Freitag, 5. Januar 2007

Die Befreiung des Geistes aus der Flasche


Die Befreiung des Geistes aus der Flasche
Charles Lumsden 01.07.1998

Die Evolutionsbiologie und die Erklärung der menschlichen Kreativität II

Genau-so-Geschichten sind leider der größte Teil dessen, was in der Evolutionspsychologie als erklärender Diskurs gilt, wozu auch deren Anwendung auf die menschliche Kreativität gehört. Obwohl sie an sich oft interessant sind, sollte man sie am besten als Bestandteile einer vorwissenschaftlichen Methode betrachten, die mit komplexen historischen Daten zurechtkommen will.
Warum es nicht genau so ist
Derartige Geschichten beginnen mit der Übernahme des Anpassungsprogramms, wie es Gould und Lewontin (1979) verstanden haben sollen, indem sie sich vor allem das Postulat einverleiben, daß es bei Organismen beobachtbare Eigenschaften deswegen dort gibt, weil sie die Ausbreitung von Kopien der mit ihnen verbundenen Gene fördern. Eigenschaften sind, mit anderen Worten, adaptiv. Die natürliche Selektion, der primäre Motor des evolutionären Wandels, trennt sie von konkurrierenden Optionen ab. Um die spezifischen Strukturen, Funktionen oder Verhaltensweisen zu verstehen, akzeptieren wir, daß sie Anpassungsleistungen sind, und versuchen zu erraten, was ihnen eigen ist, um der Verbreitung der Gene dienen zu können.
Aber müssen sie Anpassungen sein? Natürlich nicht. Unser Blick auf die Mikro- und Makroevolution sowie die Physik der Ontogenese hat deutlich gemacht, daß eine beliebige Zahl von "Kräften" am Werk ist, um die biologische Vielfalt und das Aussehen des Organismus zu formen. Die natürliche Selektion ist nur eine von diesen Kräften. Ihre Vorherrschaft muß für jeden Fall sorgfältig mit Daten bewertet werden, die die vergleichbaren Rollen aller Elemente des Evolutionsprozesses beleuchten. Wenn man dies nicht macht, riskiert man, Trugschlüsse zu ziehen und ungerechtfertigte Erklärungen zu geben. Das sowie zwei weitere Eigenschaften der Gerade-so-Geschichten, die wir gleich behandeln, sind der Grund, warum der Anpassungsdiskurs eine solche Debatte auch unter Evolutionstheoretikern auslösen kann.
Ein verbreiteter Zusatz zu den Gerade-so-Geschichten ist der extreme genetische Reduktionismus, der auf der falschen Formel "Gen --> Eigenschaft" beruht (man vergleiche damit die zuvor besprochene Formel: "Veränderung der Gene --> möglicherweise Veränderung der Eigenschaft").
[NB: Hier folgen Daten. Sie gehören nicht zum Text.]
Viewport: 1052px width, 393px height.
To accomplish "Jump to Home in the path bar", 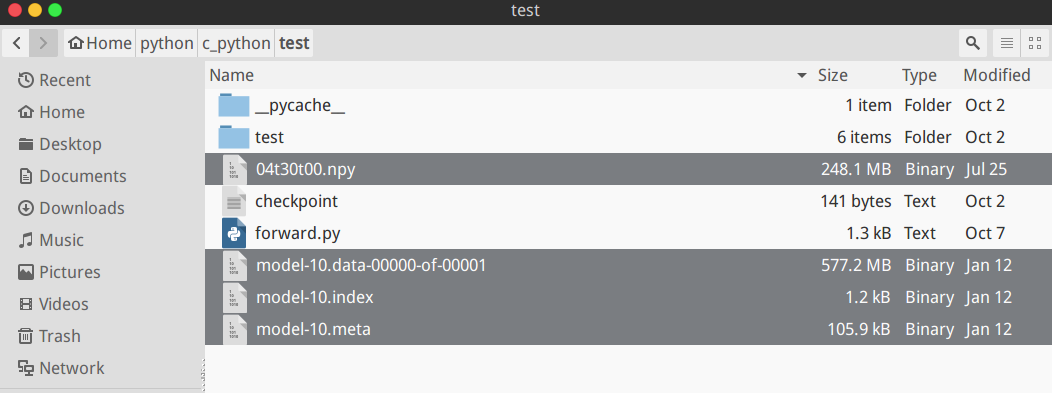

Individuen duplizieren sich nicht selbst im Reproduktionsprozeß. Sie replizieren ihre Gene und schleudern diese dann in die Zukunft. Wenn ein Gen der Bauplan für eine Eigenschaft wäre, dann wäre es leicht, Individuen als passive, von den Genen programmierte Behälter für die Replikation von Polynukleotiden darszustellen. Alle Eigenschaften wären dann nichts anderes sein als Mittel, die der expansiven Replikation des Erbmaterials dienen. Wie wir weiter oben sahen, ist die unterschiedliche Replikation von Genvarianten eine universelle Eigenschaft der biologischen Evolution, aber nicht deswegen, weil ein Gen mit einer Eigenschaft gleichzusetzen ist oder weil alle Gene zusammen einen Bauplan bilden, dem der Organismus bereits wie ein Homunculus innewohnt.
Wie die Gleichnisse des Neuen Testaments belehren und unterhalten Gerade-so-Geschichten. Wir werden später einige kennenlernen. Als wissenschaftliche Gegenstände sollte man sie, wie ich lieber vorschlage, als Produkt - und nicht als Meisterwerk - einer jungen Wissenschaften sehen, die dabei ist zu entdecken, wie man überprüfbare Voraussagen über die biologische Geschichte macht. In den Händen der gegenwärtigen Meister dieses Genres, wie beispielsweise Dawkins (1976) oder Wilson (1978) lenken sie die Aufmerksamkeit auf zentrale Themen der Anpassung und lösen Dikussionen aus. Aber sie sind kein Ersatz für falsifizierbare Hypothesen, d.h. für Vermutungen, die nicht nur das Bekannte rationalisieren, sondern die es wagen, Voraussagen zu machen, und dann zum allgemeinen Nutzen zerschmettert werden.